Plus there’s going to be a rooftop bar and restaurant with killer views of the city.
The designs below are preliminary, but are the result of a competitive bid process that Valor won. The Atlanta-based company is best known for its Cape Grace Hotel in South Africa that was named Condé Nast Traveler’s “Best Hotel in the World.” Closer to home, the company converted the Crowne Plaza Charlotte by the airport from a Marriott with a $10 million renovation.
At the Carolina Theatre site, the plan is to create something unique to Charlotte that incorporates the history of the property.
“We don’t want a cookie cutter hotel that you could pull off the shelf,” said Laura Smith, executive vice president of Foundation For The Carolinas.
Valor hopes to begin construction in mid-2016, about the same time as the theatre renovation. Everything is expected to be done by sometime in 2018. Once completed, the hotel will have a national brand, but Valor will continue to manage the property.
Downstairs, the plans for the lobby and theatre itself remain largely unchanged. [See Agenda story — Insight: This is why the Carolina Theatre renovation works]

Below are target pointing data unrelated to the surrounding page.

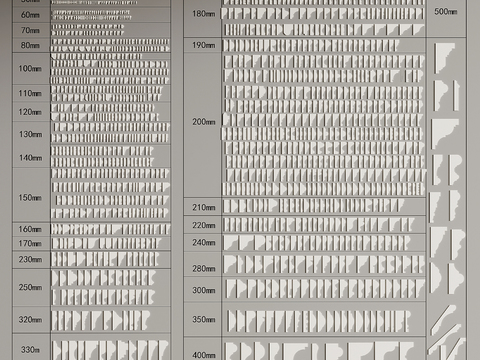This screenshot has height=360, width=480.
Task: Click first profile in 280mm row
Action: [x=230, y=264]
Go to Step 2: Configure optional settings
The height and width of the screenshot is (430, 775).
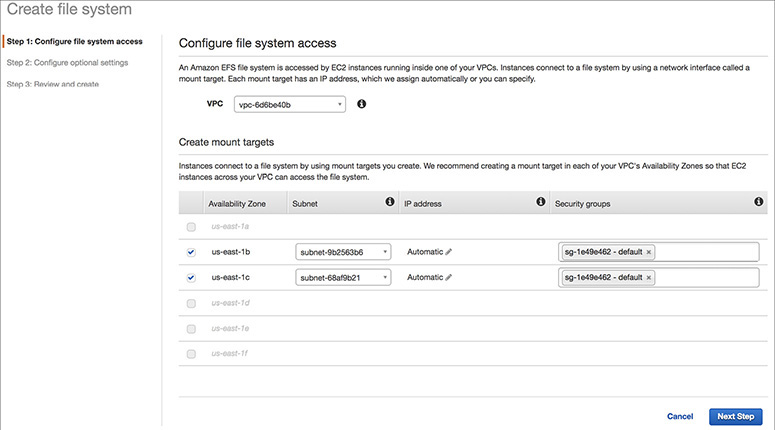coord(67,62)
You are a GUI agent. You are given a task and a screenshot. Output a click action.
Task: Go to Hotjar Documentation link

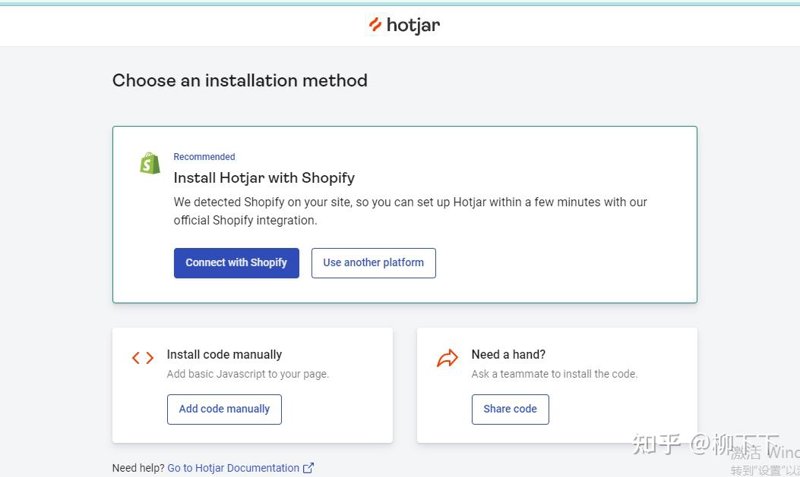[x=233, y=468]
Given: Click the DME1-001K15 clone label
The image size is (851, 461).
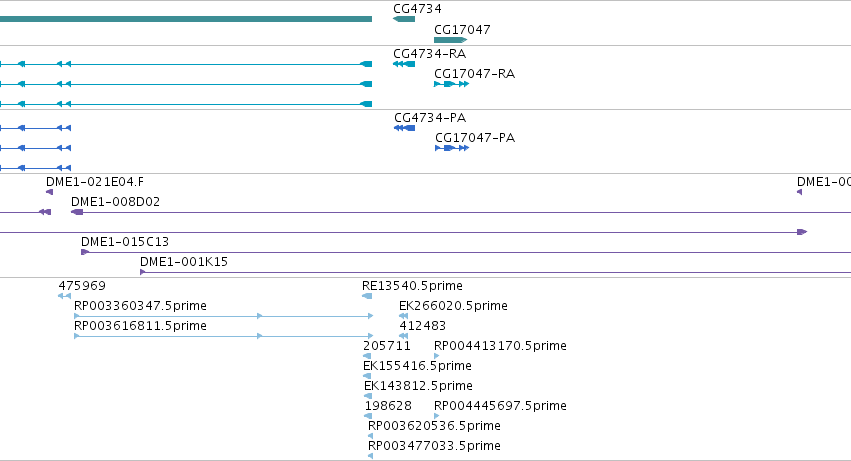Looking at the screenshot, I should (x=184, y=262).
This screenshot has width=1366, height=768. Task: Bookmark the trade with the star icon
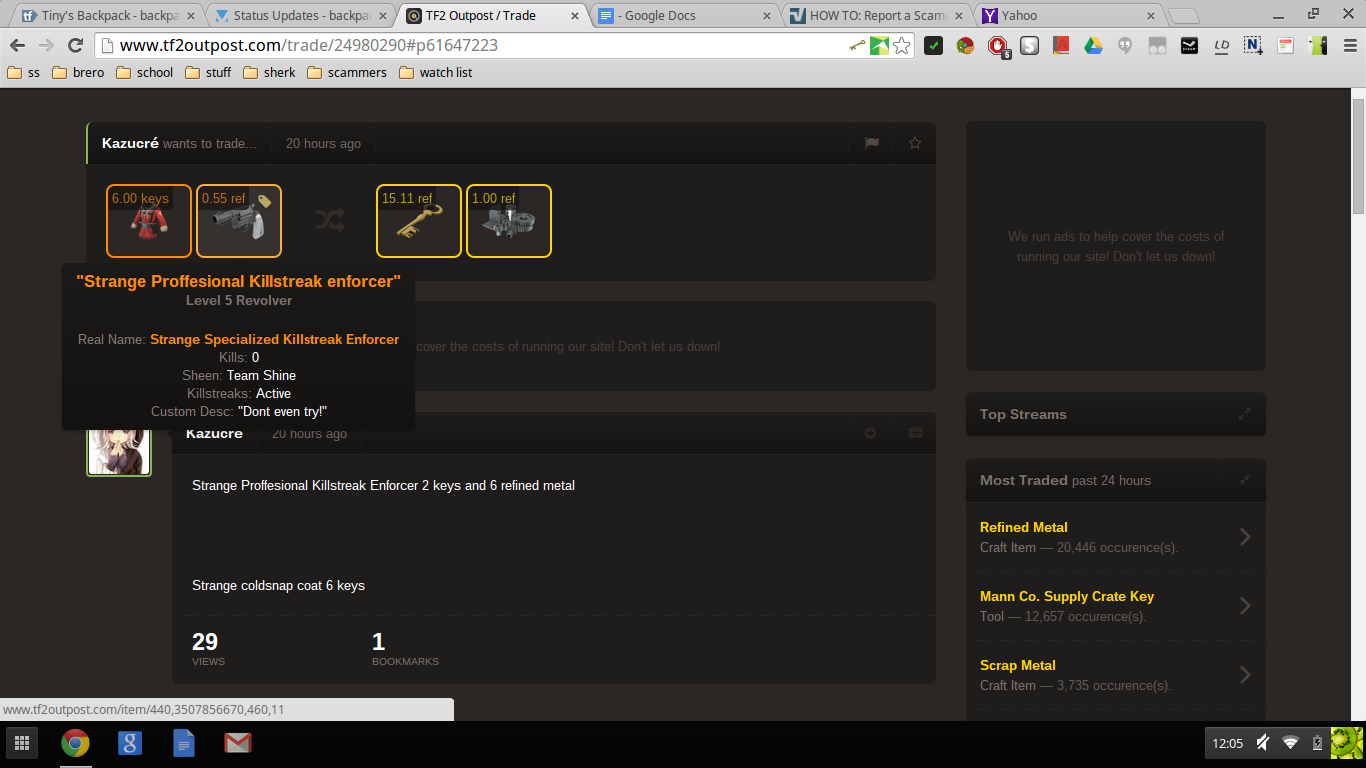coord(914,143)
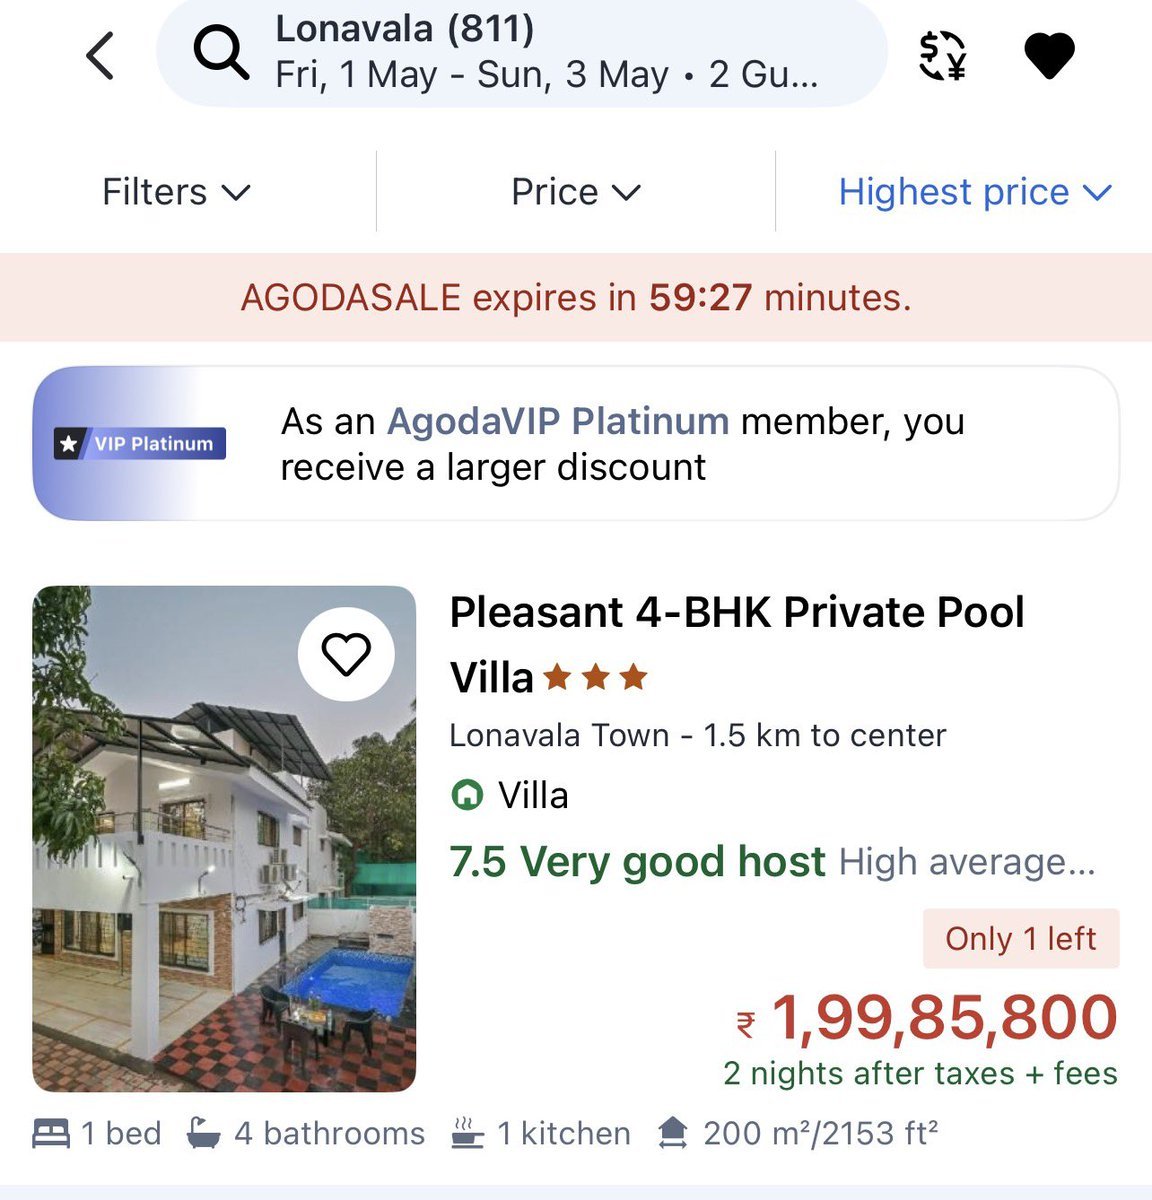Viewport: 1152px width, 1200px height.
Task: Click the area size icon near 200 m²
Action: tap(673, 1133)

The foundation still plans to recreate the two signature marquees — a vertical one for the outside of the building and the larger horizontal marquee on the original facade inside the lobby.
The whole block will get a new brand, too: Belk Place. The Belk family made the largest gift toward renovating the theatre.
Together, it will set the stage for continued development along North Tryon Street. Right next door, plans are already in the works to redevelop Spirit Square and the Main Library, and the broader vision is to turn the area into a modern urban environment.
“We hope that this is the ball that starts rolling down North Tryon,” Smith said.